In summary, I regret that I cannot increase my score.

Thank you for the detailed review. We especially appreciate the reviewer’s questions and feedback about the significance of our empirical results and the potential overclaim of the scope. Following the suggestion, we have conducted additional experiments with the DR3 regularizer, and have revised the paper to avoid any potential overclaims. Please find our response below. The revisions made are marked with “$\text{\color{red}red}$” in the revised paper.

Q1. "Insufficient empirical evidence to claim U20>O2O: In figure 3, it seems the results are not significant in 10/14 environments. How can we claim the U2O is a better strategy?"

A1. Thanks for asking this question! Although U2O outperforms O2O in several tasks, as the reviewer pointed out, U2O indeed does not always outperform O2O. However, we would like to highlight one important advantage of U2O: it does not use any task information during pre-training, and thus a single pre-trained model can be applied to many different reward functions (unlike U2O), as we have demonstrated in Figure 8. Hence, we believe U2O should generally be preferred to O2O if they achieve similar performances.

Q2. Network sizes and discount factor for U2O and O2O

A2. Thanks for asking for the details about hyperparameters. We would first like to note that, in Figure 3, we ensured a fair comparison between U2O and O2O with the same amount of hyperparameter tuning (e.g., search over {256, 512} for the hidden dimension and {2, 3} for the number of layers, for both methods). In Table 1, we directly took the results from the previous work (Cal-QL), and thus it does not necessarily make a complete apples-to-apples comparison (due to the potential difference in network sizes; though we used the same discount factor of 0.99 for all methods on D4RL tasks). That said, we believe this table still helps contextualize our performance in previously reported numbers. Moreover, for the strongest baseline in Table 1 (Cal-QL), we additionally tuned and ran it ourselves to obtain the results in the most complex environment ($`antmaze-ultra`$), and found that U2O outperforms Cal-QL by a significant margin.

Q3. Can DR3 be used to prevent feature collapse in O2O?

A3. Thanks for the question! Following the reviewer's suggestion, we conducted additional experiments to compare U2O and O2O+DR3 on AntMaze-ultra-diverse.

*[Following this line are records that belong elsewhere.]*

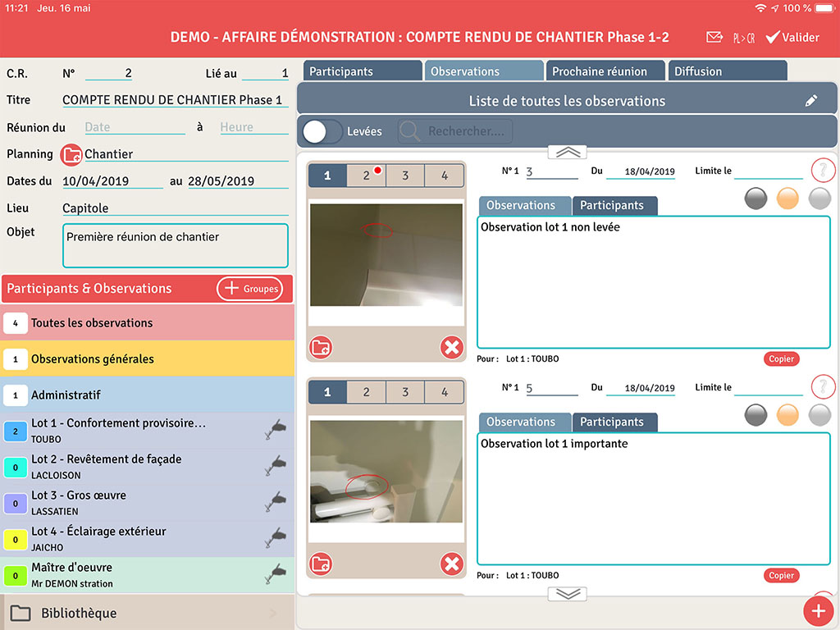
Task: Click help question mark of first observation
Action: tap(823, 171)
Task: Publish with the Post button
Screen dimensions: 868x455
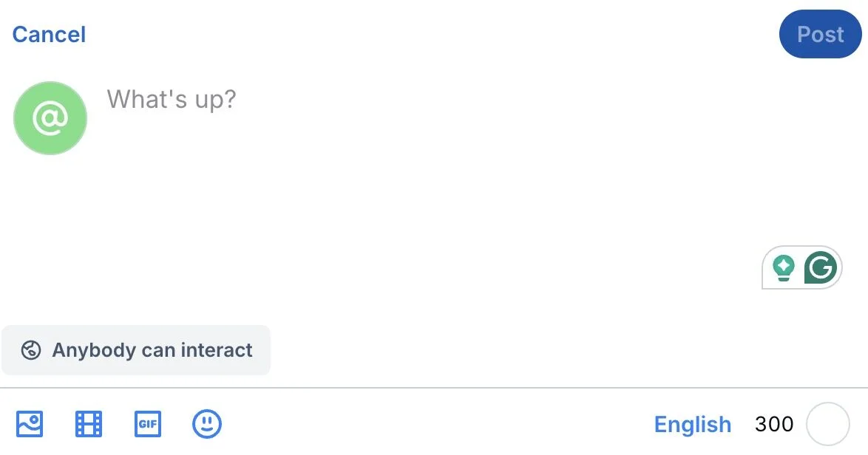Action: (x=820, y=34)
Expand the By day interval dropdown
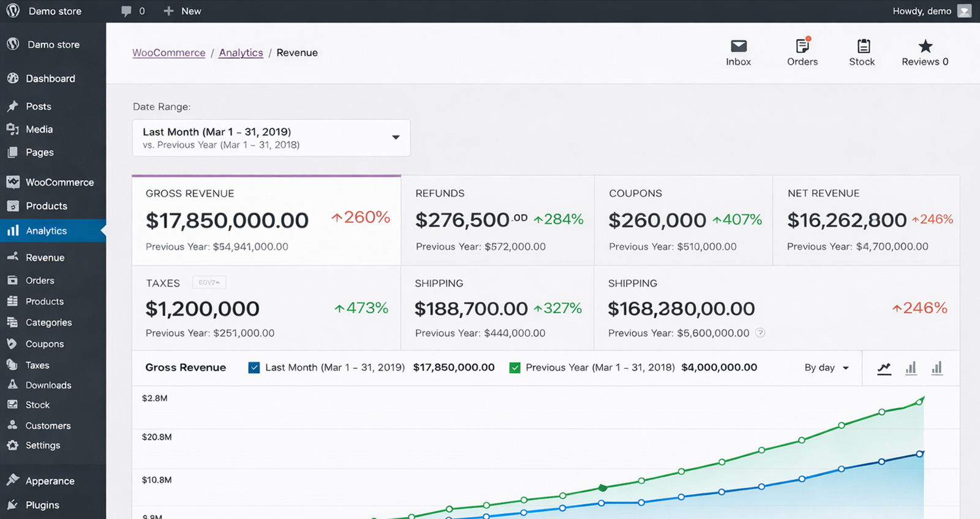 coord(826,368)
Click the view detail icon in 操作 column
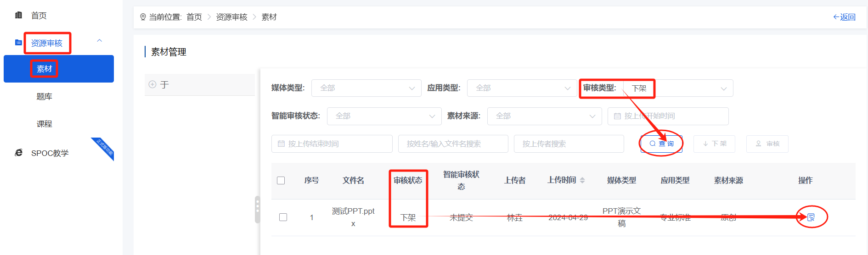The height and width of the screenshot is (255, 868). pos(811,217)
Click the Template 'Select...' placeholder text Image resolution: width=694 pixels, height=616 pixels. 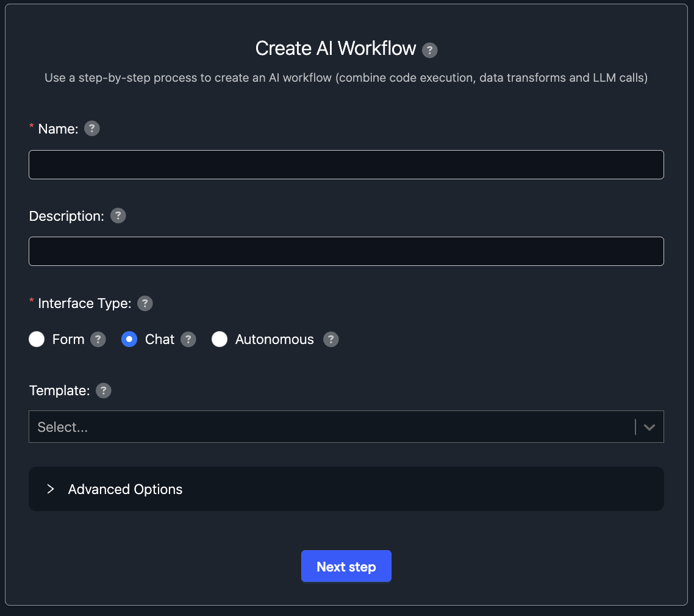63,427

Normalize return in AntMaze-ultra-diverse (4 seeds) \begin{array}{l|cccccc} \hline \text{Environment Steps} & 0.0 \times 10^5 & 2.0 \times 10^5 & 4.0 \times 10^5 & 6.0 \times 10^5 & 8.0 \times 10^5 & 10.0 \times 10^5 \newline \hline \text{U2O RL (Ours)} & \bf{22.00} \pm 9.97 & \bf{36.25} \pm 13.24 & \bf{43.00} \pm 10.09 & \bf{47.00} \pm 24.26 & \bf{46.50} \pm 12.91 & \bf{54.00} \pm 14.24 \newline \text{O2O RL + DR3} & 4.67 \pm 5.03 & 18.67 \pm 6.11 & 29.33 \pm 12.22 & 27.33 \pm 10.07 & 30.00 \pm 5.29 & 32.00 \pm 12.49 \newline \text{O2O RL} & 13.25 \pm 6.67 & 9.25 \pm 6.67 & 14.25 \pm 11.73 & 23.00 \pm 9.44 & 29.75 \pm 20.27 & 29.00 \pm 13.18 \newline \hline \end{array}

The result above shows that simply adding the DR3 regularizer is not as effective as U2O RL, and we believe this is likely because the full unsupervised RL procedure can lead to much richer representations than simply adding a regularizer. We have added this result to Appendix A.7 of the revised draft.

Q4. "To be calling this a framework might be an overstatement as they consider very related unsupervised approaches based on a single bucket of successor features."

A4. Thanks for the feedback. As the reviewer pointed out, and as we have mentioned throughout the paper, U2O RL assumes a skill-based offline unsupervised RL method (e.g., successor feature learning, offline goal-conditioned RL, etc.), and is not directly compatible with other types of unsupervised RL methods in the current form. Following the suggestion, and to avoid any overclaiming, we have revised the paper to replace "framework" with "recipe", and have clarified that we assume a skill-based unsupervised offline RL algorithm throughout the paper.